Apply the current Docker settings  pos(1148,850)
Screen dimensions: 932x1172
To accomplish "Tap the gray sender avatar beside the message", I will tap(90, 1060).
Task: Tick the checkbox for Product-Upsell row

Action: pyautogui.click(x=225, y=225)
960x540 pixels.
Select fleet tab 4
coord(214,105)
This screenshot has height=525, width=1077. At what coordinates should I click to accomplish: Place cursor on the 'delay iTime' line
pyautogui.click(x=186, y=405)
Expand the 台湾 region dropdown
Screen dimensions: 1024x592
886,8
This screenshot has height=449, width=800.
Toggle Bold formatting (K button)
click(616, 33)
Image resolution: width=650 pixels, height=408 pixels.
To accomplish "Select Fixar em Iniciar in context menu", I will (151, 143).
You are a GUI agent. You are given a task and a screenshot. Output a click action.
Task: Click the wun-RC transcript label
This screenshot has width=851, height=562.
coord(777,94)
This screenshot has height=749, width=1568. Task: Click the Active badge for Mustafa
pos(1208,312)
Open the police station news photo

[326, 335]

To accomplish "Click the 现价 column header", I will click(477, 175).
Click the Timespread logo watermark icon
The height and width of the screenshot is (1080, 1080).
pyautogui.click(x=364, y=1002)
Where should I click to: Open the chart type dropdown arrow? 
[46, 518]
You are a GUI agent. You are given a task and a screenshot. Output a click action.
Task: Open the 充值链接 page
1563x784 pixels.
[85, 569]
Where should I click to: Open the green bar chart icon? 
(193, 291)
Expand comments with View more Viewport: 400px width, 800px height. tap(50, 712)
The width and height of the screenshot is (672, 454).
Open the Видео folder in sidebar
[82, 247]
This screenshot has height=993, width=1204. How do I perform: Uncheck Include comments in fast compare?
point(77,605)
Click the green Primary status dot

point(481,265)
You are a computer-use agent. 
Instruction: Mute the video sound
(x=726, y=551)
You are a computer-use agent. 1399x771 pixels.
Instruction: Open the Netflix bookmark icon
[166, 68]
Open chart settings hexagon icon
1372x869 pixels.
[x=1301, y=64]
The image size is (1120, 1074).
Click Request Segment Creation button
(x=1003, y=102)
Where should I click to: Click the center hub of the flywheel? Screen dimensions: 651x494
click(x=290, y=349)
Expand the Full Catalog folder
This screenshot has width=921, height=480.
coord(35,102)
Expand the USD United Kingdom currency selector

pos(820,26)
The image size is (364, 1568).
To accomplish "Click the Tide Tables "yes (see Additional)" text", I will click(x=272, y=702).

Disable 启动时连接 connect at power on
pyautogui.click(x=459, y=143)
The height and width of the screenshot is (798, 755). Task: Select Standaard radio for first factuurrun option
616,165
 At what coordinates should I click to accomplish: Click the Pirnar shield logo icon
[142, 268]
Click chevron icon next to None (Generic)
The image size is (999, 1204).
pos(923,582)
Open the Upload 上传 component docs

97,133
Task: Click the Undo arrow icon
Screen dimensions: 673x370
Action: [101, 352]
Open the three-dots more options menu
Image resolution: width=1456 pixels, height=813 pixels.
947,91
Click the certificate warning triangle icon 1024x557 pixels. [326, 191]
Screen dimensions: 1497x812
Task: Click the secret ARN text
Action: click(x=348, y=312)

= = =

Direction:
Copy out every row above that contains the word "This". Case counts.

Exercise solution:
This screenshot has height=525, width=1077. At what coordinates should I click to accomplish: Place cursor on the 'delay iTime' line
This screenshot has height=449, width=800.
This screenshot has width=851, height=562.
This screenshot has height=749, width=1568. Task: Click the Active badge for Mustafa
This screenshot has height=993, width=1204. How do I perform: Uncheck Include comments in fast compare?
This screenshot has width=921, height=480.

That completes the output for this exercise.